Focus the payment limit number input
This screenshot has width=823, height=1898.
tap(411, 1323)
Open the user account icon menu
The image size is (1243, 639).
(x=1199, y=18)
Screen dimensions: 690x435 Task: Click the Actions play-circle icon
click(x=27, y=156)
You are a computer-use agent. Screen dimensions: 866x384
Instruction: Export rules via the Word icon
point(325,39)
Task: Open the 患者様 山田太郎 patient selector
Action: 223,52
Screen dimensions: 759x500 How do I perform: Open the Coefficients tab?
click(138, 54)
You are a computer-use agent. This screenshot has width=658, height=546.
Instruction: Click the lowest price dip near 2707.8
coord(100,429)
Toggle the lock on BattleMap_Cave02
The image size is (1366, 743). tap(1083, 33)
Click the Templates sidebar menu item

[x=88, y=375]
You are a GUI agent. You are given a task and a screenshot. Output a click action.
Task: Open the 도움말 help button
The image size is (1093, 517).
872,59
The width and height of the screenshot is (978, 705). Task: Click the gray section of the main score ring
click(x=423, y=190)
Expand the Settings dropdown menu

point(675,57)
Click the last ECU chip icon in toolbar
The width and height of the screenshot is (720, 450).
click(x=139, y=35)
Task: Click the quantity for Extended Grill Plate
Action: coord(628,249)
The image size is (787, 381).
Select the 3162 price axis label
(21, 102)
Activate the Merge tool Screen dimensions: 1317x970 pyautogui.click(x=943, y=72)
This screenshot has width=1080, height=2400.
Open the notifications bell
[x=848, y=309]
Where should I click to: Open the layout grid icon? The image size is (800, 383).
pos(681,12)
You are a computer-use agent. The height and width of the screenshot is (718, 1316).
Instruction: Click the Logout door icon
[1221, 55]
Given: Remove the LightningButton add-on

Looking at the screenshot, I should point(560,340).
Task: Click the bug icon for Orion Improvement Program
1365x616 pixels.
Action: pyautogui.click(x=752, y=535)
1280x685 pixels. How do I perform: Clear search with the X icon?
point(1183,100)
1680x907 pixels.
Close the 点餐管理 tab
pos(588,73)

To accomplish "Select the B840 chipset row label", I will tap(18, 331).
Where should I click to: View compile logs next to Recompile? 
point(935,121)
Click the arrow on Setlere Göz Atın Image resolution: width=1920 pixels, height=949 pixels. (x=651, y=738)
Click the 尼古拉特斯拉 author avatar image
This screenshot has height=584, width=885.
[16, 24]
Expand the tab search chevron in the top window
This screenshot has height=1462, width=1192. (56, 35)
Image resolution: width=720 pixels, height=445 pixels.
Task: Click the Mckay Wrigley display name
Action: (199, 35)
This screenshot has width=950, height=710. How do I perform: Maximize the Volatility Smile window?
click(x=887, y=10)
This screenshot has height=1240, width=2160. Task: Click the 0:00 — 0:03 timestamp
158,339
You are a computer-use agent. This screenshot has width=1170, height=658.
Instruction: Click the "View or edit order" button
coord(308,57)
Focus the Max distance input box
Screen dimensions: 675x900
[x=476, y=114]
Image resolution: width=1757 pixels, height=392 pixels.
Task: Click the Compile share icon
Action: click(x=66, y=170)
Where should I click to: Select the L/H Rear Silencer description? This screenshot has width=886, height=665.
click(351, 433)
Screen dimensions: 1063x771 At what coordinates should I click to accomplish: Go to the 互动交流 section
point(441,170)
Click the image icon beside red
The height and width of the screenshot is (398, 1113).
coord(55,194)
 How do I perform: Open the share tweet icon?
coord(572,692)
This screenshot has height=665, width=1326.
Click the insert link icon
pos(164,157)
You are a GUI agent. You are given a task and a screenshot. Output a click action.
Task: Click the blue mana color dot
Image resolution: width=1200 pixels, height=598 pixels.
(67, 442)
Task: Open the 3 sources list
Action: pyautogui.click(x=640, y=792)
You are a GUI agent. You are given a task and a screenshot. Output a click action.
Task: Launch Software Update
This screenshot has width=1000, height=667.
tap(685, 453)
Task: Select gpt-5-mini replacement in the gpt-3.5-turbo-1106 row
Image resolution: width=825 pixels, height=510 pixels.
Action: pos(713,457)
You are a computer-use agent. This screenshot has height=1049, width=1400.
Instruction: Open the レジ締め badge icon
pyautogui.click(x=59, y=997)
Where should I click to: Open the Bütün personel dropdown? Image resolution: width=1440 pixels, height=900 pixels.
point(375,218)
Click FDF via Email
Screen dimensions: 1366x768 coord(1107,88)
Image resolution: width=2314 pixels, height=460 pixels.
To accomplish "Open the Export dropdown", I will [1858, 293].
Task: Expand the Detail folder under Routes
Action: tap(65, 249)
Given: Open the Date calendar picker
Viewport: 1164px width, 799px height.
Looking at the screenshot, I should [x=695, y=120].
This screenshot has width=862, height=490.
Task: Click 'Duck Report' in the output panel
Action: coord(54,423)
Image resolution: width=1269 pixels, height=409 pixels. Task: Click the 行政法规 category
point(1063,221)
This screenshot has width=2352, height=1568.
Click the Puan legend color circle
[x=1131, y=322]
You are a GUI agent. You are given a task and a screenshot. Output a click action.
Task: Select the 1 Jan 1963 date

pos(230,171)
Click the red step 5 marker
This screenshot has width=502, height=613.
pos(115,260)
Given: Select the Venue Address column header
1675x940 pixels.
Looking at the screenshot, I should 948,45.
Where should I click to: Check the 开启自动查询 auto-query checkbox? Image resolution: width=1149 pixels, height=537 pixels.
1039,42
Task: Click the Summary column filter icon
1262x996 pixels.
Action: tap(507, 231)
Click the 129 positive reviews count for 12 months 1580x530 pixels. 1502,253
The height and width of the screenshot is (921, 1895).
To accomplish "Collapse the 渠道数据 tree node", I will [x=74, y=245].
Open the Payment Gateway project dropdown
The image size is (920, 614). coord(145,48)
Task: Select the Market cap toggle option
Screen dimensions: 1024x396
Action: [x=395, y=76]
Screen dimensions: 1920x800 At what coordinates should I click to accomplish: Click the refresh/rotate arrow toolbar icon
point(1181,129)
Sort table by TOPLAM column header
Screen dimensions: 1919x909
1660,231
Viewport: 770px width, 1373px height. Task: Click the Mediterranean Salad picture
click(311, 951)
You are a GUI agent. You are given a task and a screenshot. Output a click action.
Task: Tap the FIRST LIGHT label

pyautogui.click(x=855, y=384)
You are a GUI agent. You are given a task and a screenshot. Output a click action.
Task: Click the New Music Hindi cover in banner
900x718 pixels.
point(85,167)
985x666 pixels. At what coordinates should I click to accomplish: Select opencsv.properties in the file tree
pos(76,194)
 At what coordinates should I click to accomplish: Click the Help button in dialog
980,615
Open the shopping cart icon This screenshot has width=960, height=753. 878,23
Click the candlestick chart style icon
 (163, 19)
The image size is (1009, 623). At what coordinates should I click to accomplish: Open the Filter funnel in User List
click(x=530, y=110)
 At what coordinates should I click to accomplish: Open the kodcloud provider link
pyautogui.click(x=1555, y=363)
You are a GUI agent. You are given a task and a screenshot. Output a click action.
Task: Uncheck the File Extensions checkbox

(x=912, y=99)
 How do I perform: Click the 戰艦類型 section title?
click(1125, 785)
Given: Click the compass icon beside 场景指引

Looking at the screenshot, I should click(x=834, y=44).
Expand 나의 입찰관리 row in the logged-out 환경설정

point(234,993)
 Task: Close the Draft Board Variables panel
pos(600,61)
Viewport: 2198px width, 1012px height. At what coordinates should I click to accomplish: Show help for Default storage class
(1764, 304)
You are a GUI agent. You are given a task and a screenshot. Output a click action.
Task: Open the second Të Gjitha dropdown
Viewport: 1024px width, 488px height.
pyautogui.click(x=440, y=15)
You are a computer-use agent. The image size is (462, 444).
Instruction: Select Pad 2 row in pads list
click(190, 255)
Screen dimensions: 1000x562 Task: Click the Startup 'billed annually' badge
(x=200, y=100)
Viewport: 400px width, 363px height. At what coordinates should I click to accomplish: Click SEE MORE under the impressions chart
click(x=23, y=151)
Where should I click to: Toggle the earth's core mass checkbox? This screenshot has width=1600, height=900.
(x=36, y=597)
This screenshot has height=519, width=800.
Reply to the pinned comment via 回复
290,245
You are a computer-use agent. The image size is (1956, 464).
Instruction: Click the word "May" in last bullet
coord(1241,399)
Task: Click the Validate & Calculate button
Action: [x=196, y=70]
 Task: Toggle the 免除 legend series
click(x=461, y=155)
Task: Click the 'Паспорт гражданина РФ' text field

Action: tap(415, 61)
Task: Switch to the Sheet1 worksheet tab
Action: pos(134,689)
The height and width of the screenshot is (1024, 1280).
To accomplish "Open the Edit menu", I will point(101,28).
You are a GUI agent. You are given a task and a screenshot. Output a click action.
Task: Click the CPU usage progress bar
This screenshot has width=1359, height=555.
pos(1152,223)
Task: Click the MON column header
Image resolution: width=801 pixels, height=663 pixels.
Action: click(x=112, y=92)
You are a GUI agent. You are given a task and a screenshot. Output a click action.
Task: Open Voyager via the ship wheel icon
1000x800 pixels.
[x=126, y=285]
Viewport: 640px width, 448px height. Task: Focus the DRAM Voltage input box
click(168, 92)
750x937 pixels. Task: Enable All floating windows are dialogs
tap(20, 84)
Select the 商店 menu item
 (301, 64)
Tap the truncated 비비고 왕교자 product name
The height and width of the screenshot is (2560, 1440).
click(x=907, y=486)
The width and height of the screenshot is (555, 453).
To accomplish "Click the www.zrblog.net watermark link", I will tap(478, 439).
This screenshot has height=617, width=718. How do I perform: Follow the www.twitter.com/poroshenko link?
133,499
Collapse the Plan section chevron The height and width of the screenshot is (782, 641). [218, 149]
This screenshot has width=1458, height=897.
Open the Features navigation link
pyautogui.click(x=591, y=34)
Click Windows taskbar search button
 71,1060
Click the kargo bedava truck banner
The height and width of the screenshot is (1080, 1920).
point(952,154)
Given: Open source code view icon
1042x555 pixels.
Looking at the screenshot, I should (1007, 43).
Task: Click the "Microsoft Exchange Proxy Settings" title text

* * * * *

#### To do
Check each line of the data above for the string "computer", and copy the ones that have it.

#### Solution to this task
You are a computer-use agent. Screen dimensions: 866x384
You are a computer-use agent. This screenshot has width=658, height=546.
You are a computer-use agent. The height and width of the screenshot is (718, 1316).
You are a computer-use agent. This screenshot has width=1170, height=658.
You are a computer-use agent. This screenshot has height=1049, width=1400.
You are a computer-use agent. The image size is (462, 444).
You are a computer-use agent. The image size is (1956, 464).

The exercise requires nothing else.